В рассуждениях Стивена я хотел заполнить важный пробел, о котором, по-видимому, никто не задумывался. Вот в чем была идея. Представьте, что область над самым горизонтом заполнена множеством крошечных невидимых ксерокопировальных машин. Когда любая информация, письменный документ например, падает к горизонту, эти машины дублируют ее, порождая две совершенно идентичные копии. Одна из них продолжает без помех двигаться сквозь горизонт во внутренние области черной дыры и, в конце концов, уничтожается в сингулярности. Но судьба второй копии значительно сложнее. Для начала она тщательно перемешивается и перетасовывается вплоть до полной нераспознаваемости (без знания схемы перемешивания). А затем она испускается вовне в виде Кокинговского излучения.
Фотокопирование информации перед самым пересечением горизонта, казалось бы, решает проблему. Рассмотрим сначала наблюдателей, парящих в стороне от черной дыры. Они увидят, как хокинговское излучение возвращает каждый бит информации. И они придут к выводу, что нет надобности менять правила квантовой механики. Грубо говоря, они посчитают, что хокинговские идеи относительно разрушения информации ошибочны.
А что можно сказать о свободно падающем наблюдателе? Сразу после пересечения горизонта он оглянется по сторонам и увидит, что ничего не случилось. Все его биты при нем, составляют ту же личность и продолжают падать в окружении тех же предметов, что и раньше. Горизонт, с этой точки зрения, — это не более чем безобидная точка невозврата, так что эйнштейновский принцип эквивалентности полностью соблюдается.
Может ли быть так, что горизонт черной дыры покрыт идеально надежными миниатюрными (возможно, планковских размеров) копировальными устройствами? Это кажется соблазнительной идеей. Если она верна, то может легко и логично объяснить парадокс Стивена: никакая информация в черной дыре не теряется, и будущие физики могут продолжать использовать принципы квантовой механики. Квантовые ксероксы на горизонте каждой черной дыры могли бы неожиданно положить конец Битве при черной дыре.
Сидни был впечатлен. Он повернулся на своем стуле лицом к аудитории и, в своей характерной манере, объяснил сказанное гораздо более ясно, чем излагал я сам. Стивен, однако, ничего не сказал. Скрючившись, он сидел на своем кресле с широкой улыбкой на лице. Было очевидно, что я знаю нечто, неизвестное Сидни. На самом деле и я и Стивен понимали, что мое объяснение было соломенным чучелом, которое создавалось лишь для того, чтобы его сжечь.

Задание 1:
Ответьте на вопросы по отрывку о черных дырах:
(a) Сколько копий порождают машины, когда информация падает к горизонту?
(b) Каких размеров, возможно, копировальные устройства на горизонте?
(c) Как сидел Стивен, когда Сидни объяснял сказанное аудитории?

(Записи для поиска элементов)
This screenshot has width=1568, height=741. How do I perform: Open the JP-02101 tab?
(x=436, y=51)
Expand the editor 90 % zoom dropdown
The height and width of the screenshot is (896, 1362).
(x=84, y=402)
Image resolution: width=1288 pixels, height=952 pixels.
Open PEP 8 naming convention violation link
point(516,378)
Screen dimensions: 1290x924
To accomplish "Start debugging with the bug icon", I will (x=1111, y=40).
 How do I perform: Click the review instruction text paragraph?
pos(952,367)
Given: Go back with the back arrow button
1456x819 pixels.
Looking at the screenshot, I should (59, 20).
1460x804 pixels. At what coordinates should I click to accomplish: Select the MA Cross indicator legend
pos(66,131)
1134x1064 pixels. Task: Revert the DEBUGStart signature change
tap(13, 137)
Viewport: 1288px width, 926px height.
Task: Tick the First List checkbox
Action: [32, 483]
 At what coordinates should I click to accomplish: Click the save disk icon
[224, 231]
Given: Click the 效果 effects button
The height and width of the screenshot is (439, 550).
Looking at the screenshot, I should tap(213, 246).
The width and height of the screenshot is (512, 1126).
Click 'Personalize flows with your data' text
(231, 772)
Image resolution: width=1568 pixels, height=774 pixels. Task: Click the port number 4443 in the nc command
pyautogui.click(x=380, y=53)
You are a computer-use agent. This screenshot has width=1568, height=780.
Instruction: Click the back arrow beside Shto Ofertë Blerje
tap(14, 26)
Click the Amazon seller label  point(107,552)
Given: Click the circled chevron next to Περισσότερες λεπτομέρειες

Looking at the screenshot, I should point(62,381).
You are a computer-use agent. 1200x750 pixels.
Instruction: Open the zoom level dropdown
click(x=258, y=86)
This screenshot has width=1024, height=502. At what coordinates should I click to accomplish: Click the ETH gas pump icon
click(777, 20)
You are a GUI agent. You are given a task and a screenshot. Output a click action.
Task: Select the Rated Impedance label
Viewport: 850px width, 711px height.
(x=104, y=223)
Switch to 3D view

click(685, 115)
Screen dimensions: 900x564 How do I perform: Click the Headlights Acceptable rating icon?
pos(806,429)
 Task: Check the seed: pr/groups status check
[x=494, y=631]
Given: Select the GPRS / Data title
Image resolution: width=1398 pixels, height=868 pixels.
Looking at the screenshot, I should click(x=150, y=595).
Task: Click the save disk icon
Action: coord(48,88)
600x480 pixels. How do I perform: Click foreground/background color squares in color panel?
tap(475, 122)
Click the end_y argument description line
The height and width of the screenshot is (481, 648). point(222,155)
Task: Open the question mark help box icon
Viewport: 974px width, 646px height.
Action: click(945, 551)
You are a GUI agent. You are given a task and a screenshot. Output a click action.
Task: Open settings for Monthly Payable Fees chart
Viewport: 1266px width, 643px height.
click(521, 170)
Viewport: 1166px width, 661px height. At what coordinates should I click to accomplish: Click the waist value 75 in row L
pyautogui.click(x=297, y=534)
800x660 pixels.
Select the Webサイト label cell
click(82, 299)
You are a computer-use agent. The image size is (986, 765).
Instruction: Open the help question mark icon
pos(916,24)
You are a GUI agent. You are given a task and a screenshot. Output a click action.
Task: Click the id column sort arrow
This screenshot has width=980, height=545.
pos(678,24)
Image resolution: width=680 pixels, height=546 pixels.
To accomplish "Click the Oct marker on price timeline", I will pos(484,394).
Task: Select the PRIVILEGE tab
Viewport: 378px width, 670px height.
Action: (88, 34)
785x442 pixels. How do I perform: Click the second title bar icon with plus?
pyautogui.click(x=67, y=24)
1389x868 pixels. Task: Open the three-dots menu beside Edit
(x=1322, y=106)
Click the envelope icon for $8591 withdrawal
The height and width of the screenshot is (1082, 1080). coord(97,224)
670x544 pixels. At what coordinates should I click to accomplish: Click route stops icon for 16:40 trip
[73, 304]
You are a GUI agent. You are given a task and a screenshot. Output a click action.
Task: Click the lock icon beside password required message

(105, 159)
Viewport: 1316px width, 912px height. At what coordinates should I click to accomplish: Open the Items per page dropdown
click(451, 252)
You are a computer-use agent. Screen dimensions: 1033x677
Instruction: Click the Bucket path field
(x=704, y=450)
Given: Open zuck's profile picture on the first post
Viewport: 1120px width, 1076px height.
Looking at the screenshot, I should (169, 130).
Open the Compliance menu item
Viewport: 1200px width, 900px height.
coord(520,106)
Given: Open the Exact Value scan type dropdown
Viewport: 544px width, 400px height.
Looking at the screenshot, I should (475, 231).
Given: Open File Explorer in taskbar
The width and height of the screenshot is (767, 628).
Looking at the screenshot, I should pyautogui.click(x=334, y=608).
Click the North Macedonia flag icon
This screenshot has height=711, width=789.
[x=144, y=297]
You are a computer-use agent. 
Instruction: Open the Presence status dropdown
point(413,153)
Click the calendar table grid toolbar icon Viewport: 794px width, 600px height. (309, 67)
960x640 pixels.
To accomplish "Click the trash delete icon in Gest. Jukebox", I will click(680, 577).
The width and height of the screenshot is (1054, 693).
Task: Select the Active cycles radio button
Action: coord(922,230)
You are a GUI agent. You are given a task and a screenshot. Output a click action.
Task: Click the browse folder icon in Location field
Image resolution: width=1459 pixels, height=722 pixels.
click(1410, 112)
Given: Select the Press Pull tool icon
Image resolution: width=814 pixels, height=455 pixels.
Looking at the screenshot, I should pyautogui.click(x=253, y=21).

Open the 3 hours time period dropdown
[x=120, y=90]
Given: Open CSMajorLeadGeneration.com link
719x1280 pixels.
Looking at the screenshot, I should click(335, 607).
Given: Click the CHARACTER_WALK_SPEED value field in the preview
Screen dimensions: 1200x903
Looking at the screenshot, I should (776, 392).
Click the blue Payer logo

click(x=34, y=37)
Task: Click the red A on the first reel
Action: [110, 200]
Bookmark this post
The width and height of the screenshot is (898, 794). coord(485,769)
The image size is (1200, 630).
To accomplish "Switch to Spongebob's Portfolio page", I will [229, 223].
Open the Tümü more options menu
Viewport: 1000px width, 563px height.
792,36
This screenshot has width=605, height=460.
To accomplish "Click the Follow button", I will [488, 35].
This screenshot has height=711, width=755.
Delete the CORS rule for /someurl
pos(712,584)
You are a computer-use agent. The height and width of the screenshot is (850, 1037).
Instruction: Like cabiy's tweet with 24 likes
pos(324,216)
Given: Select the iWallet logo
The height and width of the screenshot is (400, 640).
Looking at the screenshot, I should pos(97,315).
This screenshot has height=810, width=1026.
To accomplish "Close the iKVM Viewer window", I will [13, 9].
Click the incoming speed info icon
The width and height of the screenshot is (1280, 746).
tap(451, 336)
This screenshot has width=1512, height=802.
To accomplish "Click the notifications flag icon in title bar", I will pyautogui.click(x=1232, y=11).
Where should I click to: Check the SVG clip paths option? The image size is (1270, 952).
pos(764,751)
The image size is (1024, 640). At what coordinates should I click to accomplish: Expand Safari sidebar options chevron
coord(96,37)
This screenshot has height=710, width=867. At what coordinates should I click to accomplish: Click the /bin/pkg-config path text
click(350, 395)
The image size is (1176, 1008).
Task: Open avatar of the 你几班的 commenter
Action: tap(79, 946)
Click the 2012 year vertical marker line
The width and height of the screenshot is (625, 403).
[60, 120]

Задание 2: Перепишите слово в слово часть записей от строки, содержащей "The width and height of the screenshot is (512, 1126).", до строки, содержащей "pos(678,24)", включая обе эти строки.

Образец ответа 1:
(a) Две совершенно идентичные копии.
(b) Возможно, планковских размеров.
(c) Скрючившись, на своем кресле, с широкой улыбкой на лице.

Образец ответа 2:
The width and height of the screenshot is (512, 1126).
Click 'Personalize flows with your data' text
(231, 772)
Image resolution: width=1568 pixels, height=774 pixels. Task: Click the port number 4443 in the nc command
pyautogui.click(x=380, y=53)
You are a computer-use agent. This screenshot has width=1568, height=780.
Instruction: Click the back arrow beside Shto Ofertë Blerje
tap(14, 26)
Click the Amazon seller label  point(107,552)
Given: Click the circled chevron next to Περισσότερες λεπτομέρειες

Looking at the screenshot, I should point(62,381).
You are a computer-use agent. 1200x750 pixels.
Instruction: Open the zoom level dropdown
click(x=258, y=86)
This screenshot has width=1024, height=502. At what coordinates should I click to accomplish: Click the ETH gas pump icon
click(777, 20)
You are a GUI agent. You are given a task and a screenshot. Output a click action.
Task: Select the Rated Impedance label
Viewport: 850px width, 711px height.
(x=104, y=223)
Switch to 3D view

click(685, 115)
Screen dimensions: 900x564 How do I perform: Click the Headlights Acceptable rating icon?
pos(806,429)
 Task: Check the seed: pr/groups status check
[x=494, y=631]
Given: Select the GPRS / Data title
Image resolution: width=1398 pixels, height=868 pixels.
Looking at the screenshot, I should click(x=150, y=595).
Task: Click the save disk icon
Action: coord(48,88)
600x480 pixels. How do I perform: Click foreground/background color squares in color panel?
tap(475, 122)
Click the end_y argument description line
The height and width of the screenshot is (481, 648). point(222,155)
Task: Open the question mark help box icon
Viewport: 974px width, 646px height.
Action: click(945, 551)
You are a GUI agent. You are given a task and a screenshot. Output a click action.
Task: Open settings for Monthly Payable Fees chart
Viewport: 1266px width, 643px height.
click(521, 170)
Viewport: 1166px width, 661px height. At what coordinates should I click to accomplish: Click the waist value 75 in row L
pyautogui.click(x=297, y=534)
800x660 pixels.
Select the Webサイト label cell
click(82, 299)
You are a computer-use agent. The image size is (986, 765).
Instruction: Open the help question mark icon
pos(916,24)
You are a GUI agent. You are given a task and a screenshot. Output a click action.
Task: Click the id column sort arrow
This screenshot has width=980, height=545.
pos(678,24)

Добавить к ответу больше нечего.